Since the referendum there has been a programme to develop trade capacity within Whitehall – an unneeded capability while we were EU members, but that capacity has yet to be properly tested and is likely to be stretched to breaking point in the coming years.
The type of new relationship that the government is aiming for means that the UK will have to put in place many of the new systems and processes it was getting ready for no deal.
Outside the single market and customs union, the UK will need to take over responsibility from EU agencies and there will have to be at least some border checks and paperwork.
Civil servants assured select committees last year that the government was ready for Brexit – and that the big gap was on business readiness. But none of the new systems have yet had to be tested. Another year to prepare should mean that there are fewer glitches and there is more time to recruit and train the people that are needed.
It is still possible that some of these changes will prove nugatory. It may be that the final deal is closer to the EU than appears likely now. The planning uncertainty that bedevilled preparations under Theresa May has been reduced but not eliminated. But the civil service finally has a government committed to a hard deadline and it will need to focus efforts to ensure the country is as ready as possible for that.

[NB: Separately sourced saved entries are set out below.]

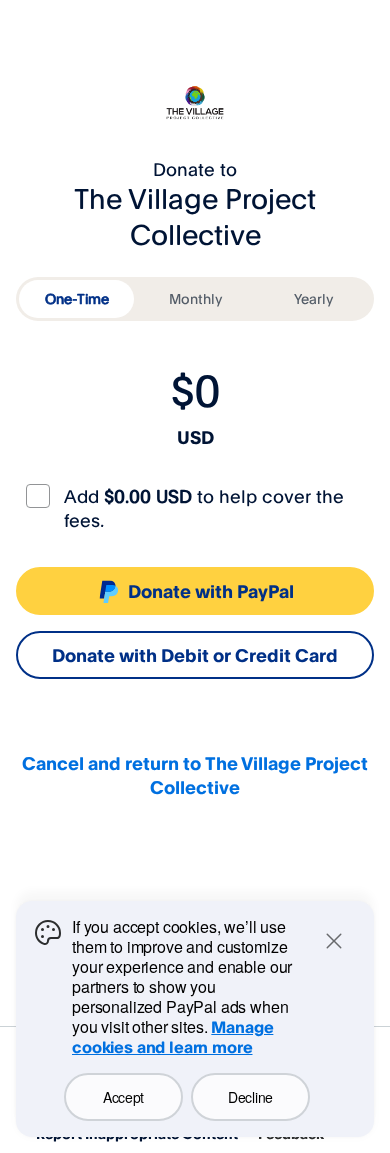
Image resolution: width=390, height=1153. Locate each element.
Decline (250, 1097)
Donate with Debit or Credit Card (195, 655)
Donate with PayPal (211, 591)
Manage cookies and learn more (172, 1037)
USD (195, 437)
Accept (123, 1097)
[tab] (76, 299)
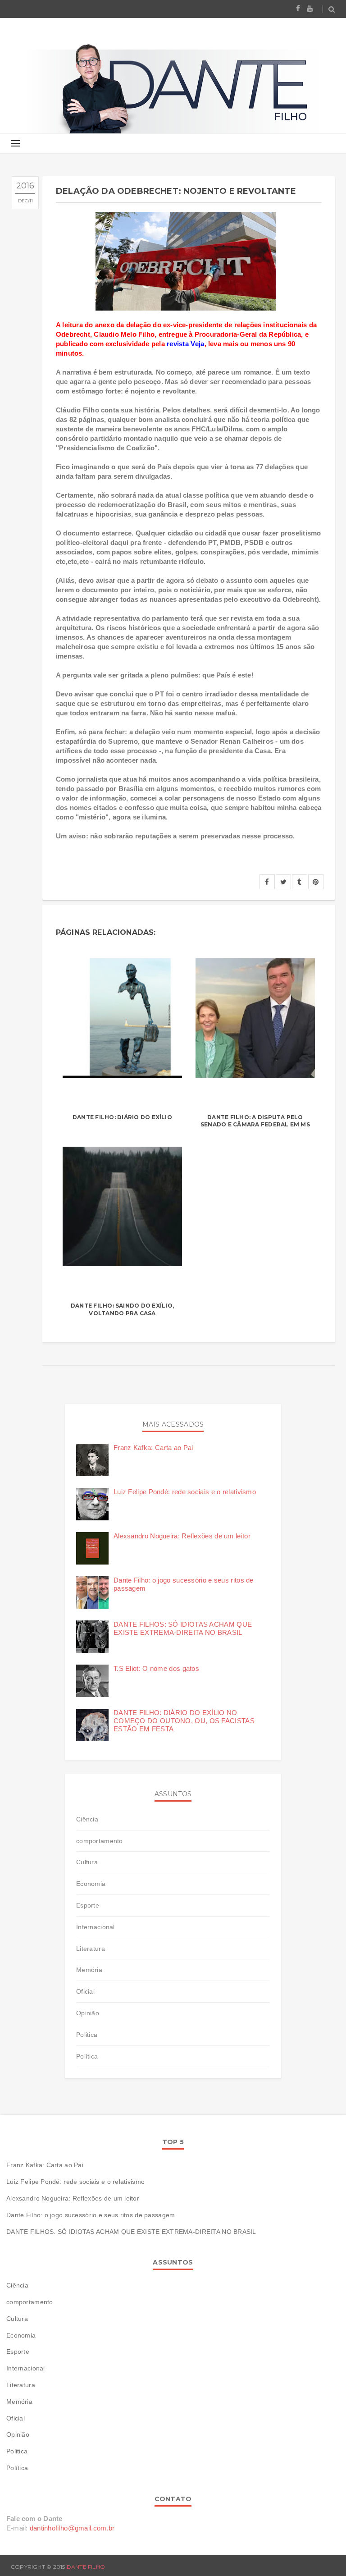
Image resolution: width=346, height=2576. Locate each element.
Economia (90, 1883)
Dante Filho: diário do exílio (122, 1117)
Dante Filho (86, 2566)
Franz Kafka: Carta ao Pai (153, 1447)
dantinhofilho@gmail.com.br (72, 2528)
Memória (89, 1969)
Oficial (85, 1991)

In other areas the UK can decide its own timetable – but ministers will be keen to move fast and that will impose burdens and risks. The looming headache is the deadline for the settled status scheme in 2021 and the introduction of the new migration regime to follow on the ending of free movement – where crucial details have yet to be worked out.
There are big risks in both: how to avoid a “Windrush 2” for EU citizens who miss the deadline and how to get a new migration scheme up and running on a fraction of the normal timetable business is given to adapt to much less significant changes.
The Home Office at least has kept the Home Secretary. But other key Brexit departments face a change of personnel at the top: Alok Sharma at BEIS, Rishi Sunak at the Treasury, Brandon Lewis taking over at a critical time as Northern Ireland Secretary and George Eustice moving up at Defra.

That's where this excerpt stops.